Il mio Oriente Occidente 2024
Ogni anno è forte e travolgente l’entusiasmo che mi porto a casa, al termine di Oriente Occidente, con effetti positivi sull’umore, sull’immaginazione e sulle nuove idee.
La danza è l’arte che sento più vicina a me, parte della mia vita e della mia energia creatrice.
Sono ormai un’affezionata del festival, di anno in anno segno sempre sul calendario quei giorni a Rovereto che si trasformano in occasione per scoprire ogni volta un nuovo pezzetto di mondo. Per tutti gli appassionati della danza, certo, ma anche per chi desidera indagare con uno sguardo capace di spingersi oltre. Oltre le convenzioni, oltre i confini, oltre le distanze.
Ho avuto il privilegio di vivere pienamente i primi tre giorni di festival, dove si è sprigionata pura energia già la prima sera grazie al lavoro di Amala Dianor. Con lui, artisti di ogni parte del mondo chiamati a indagare le zone di luce e di ombra nelle nostre vite, le emozioni inconfessabili, le relazioni nelle loro intense e inafferrabili sfaccettature.
Poi sono tornata a Rovereto per la chiusura di questa edizione che ha visto oltre diecimila presenze in città per assistere agli spettacoli e partecipare a talk, concerti, performance site-specific. E sono rimasta a lungo senza parole al termine di Nomad, lo spettacolo di chiusura di Sidi Larbi Cherkaoui, nato ad Anversa da padre marocchino e madre belga-fiamminga. Basta questo dettaglio per intuire quanto l’attraversare mondi sia parte della sua storia. Nomad parla della traversata del Sahara. Un’esperienza autobiografica per il coreografo e una tappa spesso mostruosamente drammatica per migliaia e migliaia di persone. Il deserto è calore, freddo, solitudine, complicità, è speranza e disperazione, è fatica e solidarietà.

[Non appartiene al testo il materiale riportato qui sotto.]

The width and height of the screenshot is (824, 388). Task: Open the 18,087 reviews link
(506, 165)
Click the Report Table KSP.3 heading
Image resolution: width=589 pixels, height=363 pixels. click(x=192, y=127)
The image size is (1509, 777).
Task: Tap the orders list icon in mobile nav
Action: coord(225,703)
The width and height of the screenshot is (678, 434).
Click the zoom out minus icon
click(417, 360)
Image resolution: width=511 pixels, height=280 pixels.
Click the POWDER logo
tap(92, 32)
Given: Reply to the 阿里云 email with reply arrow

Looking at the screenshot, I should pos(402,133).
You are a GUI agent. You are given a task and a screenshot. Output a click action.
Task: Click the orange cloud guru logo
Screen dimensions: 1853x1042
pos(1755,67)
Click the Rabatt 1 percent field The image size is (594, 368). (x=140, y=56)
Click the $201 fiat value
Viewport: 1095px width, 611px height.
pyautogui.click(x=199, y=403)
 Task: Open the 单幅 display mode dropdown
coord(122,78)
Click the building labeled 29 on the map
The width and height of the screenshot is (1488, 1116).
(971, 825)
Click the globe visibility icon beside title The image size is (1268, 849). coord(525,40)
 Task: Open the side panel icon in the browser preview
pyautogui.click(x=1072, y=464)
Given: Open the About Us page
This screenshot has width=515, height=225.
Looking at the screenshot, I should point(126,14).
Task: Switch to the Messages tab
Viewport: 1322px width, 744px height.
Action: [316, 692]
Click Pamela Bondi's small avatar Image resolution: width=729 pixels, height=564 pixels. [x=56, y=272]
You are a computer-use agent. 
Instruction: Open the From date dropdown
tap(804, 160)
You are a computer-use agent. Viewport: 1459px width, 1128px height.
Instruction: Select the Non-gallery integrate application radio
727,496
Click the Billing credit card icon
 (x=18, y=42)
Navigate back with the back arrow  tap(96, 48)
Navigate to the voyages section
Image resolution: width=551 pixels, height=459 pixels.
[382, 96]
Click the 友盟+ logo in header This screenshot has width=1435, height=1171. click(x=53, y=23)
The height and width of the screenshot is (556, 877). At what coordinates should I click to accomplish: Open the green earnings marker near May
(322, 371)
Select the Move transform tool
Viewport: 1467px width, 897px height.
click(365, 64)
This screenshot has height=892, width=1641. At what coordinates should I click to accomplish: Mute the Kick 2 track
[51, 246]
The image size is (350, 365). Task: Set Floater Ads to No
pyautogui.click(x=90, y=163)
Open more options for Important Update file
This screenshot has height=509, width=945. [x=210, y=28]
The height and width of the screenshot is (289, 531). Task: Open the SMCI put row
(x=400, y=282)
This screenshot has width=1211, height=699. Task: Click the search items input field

Nomad ci ricorda la nostra precarietà, ci mette a nudo di fronte a una natura potente, orgogliosa della propria bellezza. E ci racconta di donne e uomini coraggiosi, pronti a rialzarsi nonostante tutto, a compiere il viaggio e arrivare alla meta, riscoprendo risorse interiori spesso dimenticate.
Il mio Oriente Occidente 2024 è un insieme di emozioni intensissime, ma anche a rilascio lento e prolungato. Questi spettacoli, dove si osserva un livello così alto da non avere, a parer mio, eguali in Italia, sono una lezione e un monito. Mi ricordano l’appartenenza al Mediterraneo, anzi ai Meditarranei, come ci ha insegnato Lanfranco Cis, direttore artistico di Oriente Occidente. Mi ricordano il master in studi interculturali che mi ha permesso, 20 anni fa, di comprendere, sulla mia pelle, cosa significhi migrare, ripartire, integrarsi, senza perdere la propria identità. Gli incontri con l’altro hanno arricchito la mia esistenza. Anche i più complessi. Ora lo so, mi è chiaro, e ringrazio per averli potuti vivere e indagare. Non sarei la persona che sono, senza queste connessioni.
Arrivederci al 2025, Oriente Occidente.